At Elwyn’s headquarters, though, one product dominates: Monkey Hook, the nonprofit’s biggest customer.
Kurrasch first contacted Elwyn in 2006 when he had a massive order from Ace Hardware. Before long, he abandoned his other providers and sent 100% of his products to the Fountain Valley site for packaging.
“To put disabled people to work when, especially in this economy, they might not have any work is very satisfying to me,” Kurrasch said.
Earning good marks
Elwyn pays clients by the unit, not by the hour — meaning every package of Monkey Hooks or finished media kit nets a few pennies. The nonprofit provides job coaches for new clients and holds group training sessions on days when orders are slow.
In a typical day, Christensen fills dozens of packages of Monkey Hooks. He also earns decent marks from Elwyn, which tracks clients’ progress.
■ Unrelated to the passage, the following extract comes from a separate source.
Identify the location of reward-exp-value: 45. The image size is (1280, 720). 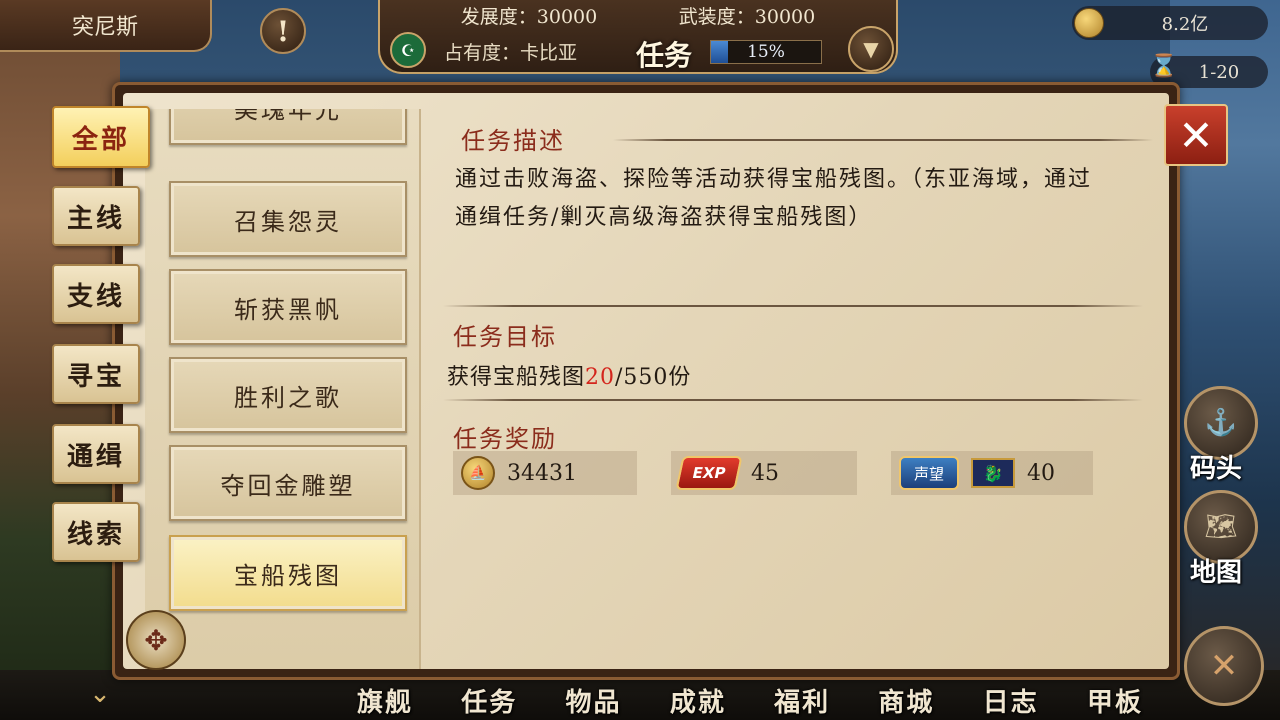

When Christensen started in March 2009, he had 3% productivity, meaning he did 3% as much work as a non-disabled person would do in the same amount of time. Since then, his productivity has gone up to 9%, and staff has set a goal of 3%more.
Elwyn, though, rates clients on more than just productivity in the twice-annual reports it sends to Regional Center of Orange County, a countywide nonprofit that oversees services for people with developmental disabilities. The reports also cover people skills: attendance, attitude, communication and more.
Henry Michaels, the program manager at Elwyn, said Christensen scores high in those categories.
“He’s such a joy to be around,” he said. “We love having him.”